▶ **TEXTAUSZUG**
Die jüngsten Hochwasserereignisse haben erneut die Verwundbarkeit unserer Gemeinden und Ökosysteme gegenüber extremen Wetterphänomenen aufgezeigt. In Anbetracht dieser Herausforderungen sind angemessene, schnelle und nachhaltige Maßnahmen unerlässlich. Der NABU Sachsen-Anhalt und der NABU Sachsen fordern die Politik auf, stärker in den natürlichen Hochwasserschutz als in Deiche und Rückhaltebecken zu investieren.
Um Schäden an Siedlungen und auf wirtschaftlich genutzten Flächen zu verhindern, wird seit Jahrhunderten mithilfe vorrangig technischer Hochwasserschutzmaßnahmen versucht, Flüsse am Ausufern zu hindern. Maßnahmen, wie Deiche, Spundwände und Rückhaltebecken bergen jedoch nicht nur die Gefahr ökologischer Veränderungen, sondern potenzieren auch die Schäden im Siedlungs- und Wirtschaftsbereich, wenn es zum Dammbruch kommt.
Der natürliche Hochwasserschutz setzt daher auf die Kapazitäten des Naturhaushalts, um Wasser in der Landschaft zu speichern. Besonders die flussbegleitenden Auen spielen hier eine wichtige Rolle. So dienen sie als natürliche Pufferzonen, die bei Starkregenereignissen überschüssiges Wasser aufnehmen und kontrolliert abfließen lassen, wodurch das Risiko von Überschwemmungen in stromabwärts liegenden Gebieten reduziert wird.

▶ **MATERIAL**
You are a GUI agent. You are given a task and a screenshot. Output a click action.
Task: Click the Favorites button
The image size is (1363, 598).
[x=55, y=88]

▶ **PFLICHTAUFGABE 1**
Wer fordert laut dem Textauszug zum Hochwasserschutz die Politik auf, stärker in den natürlichen Hochwasserschutz zu investieren?
▶ **PFLICHTAUFGABE 2**
Gib den Abschnitt des Textauszugs zum Hochwasserschutz zwischen „Die jüngsten Hochwasserereignisse“ und „Rückhaltebecken zu investieren.“ (beide eingeschlossen) wieder und benenne darin „Politik“ in „Landesregierungen“ um.

▶ **LÖSUNG 1**
Der NABU Sachsen-Anhalt und der NABU Sachsen.

▶ **LÖSUNG 2**
Die jüngsten Hochwasserereignisse haben erneut die Verwundbarkeit unserer Gemeinden und Ökosysteme gegenüber extremen Wetterphänomenen aufgezeigt. In Anbetracht dieser Herausforderungen sind angemessene, schnelle und nachhaltige Maßnahmen unerlässlich. Der NABU Sachsen-Anhalt und der NABU Sachsen fordern die Landesregierungen auf, stärker in den natürlichen Hochwasserschutz als in Deiche und Rückhaltebecken zu investieren.